__Working data__
Begin

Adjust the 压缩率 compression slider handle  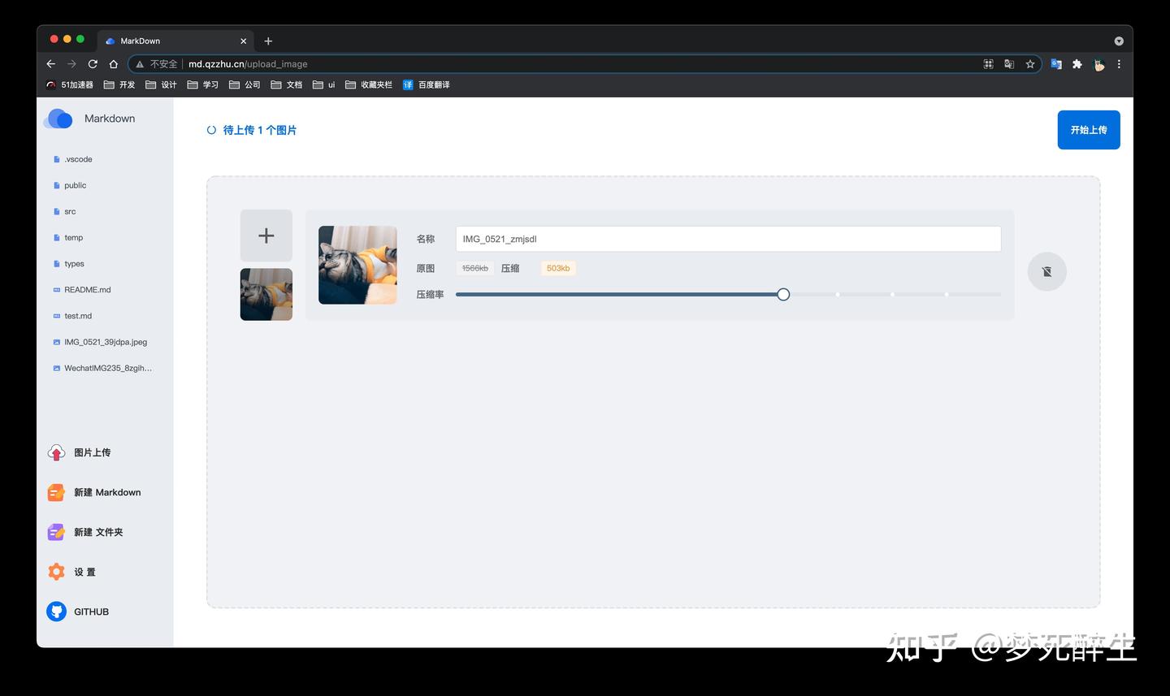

End
Begin

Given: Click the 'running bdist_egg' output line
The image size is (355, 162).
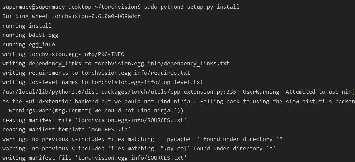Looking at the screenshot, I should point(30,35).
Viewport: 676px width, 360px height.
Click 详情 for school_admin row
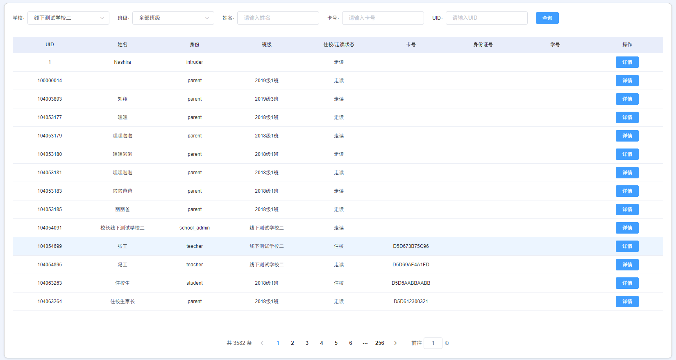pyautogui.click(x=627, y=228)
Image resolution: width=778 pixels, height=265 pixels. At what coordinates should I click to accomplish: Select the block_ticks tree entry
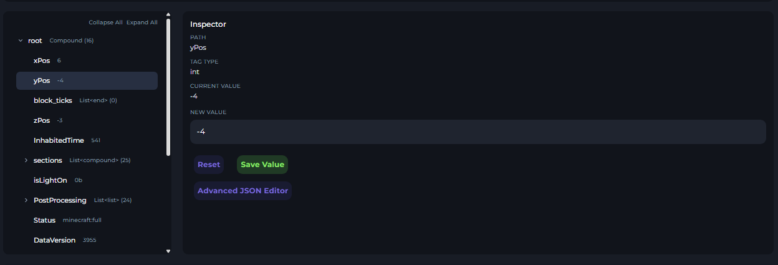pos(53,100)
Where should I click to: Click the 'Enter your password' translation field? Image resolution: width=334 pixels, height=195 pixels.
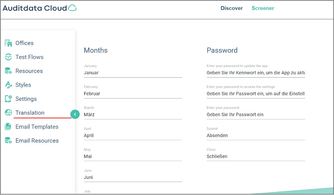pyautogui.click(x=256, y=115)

End

__Your goal__
Return the lines word for word, starting at the line that contains "Viewport: 676px width, 360px height." and ending at the line that contains "pyautogui.click(x=256, y=115)", and leave out the pictures.

__Reply__
Viewport: 676px width, 360px height.
Click 详情 for school_admin row
pyautogui.click(x=627, y=228)
Image resolution: width=778 pixels, height=265 pixels. At what coordinates should I click to accomplish: Select the block_ticks tree entry
pos(53,100)
Where should I click to: Click the 'Enter your password' translation field? Image resolution: width=334 pixels, height=195 pixels.
pyautogui.click(x=256, y=115)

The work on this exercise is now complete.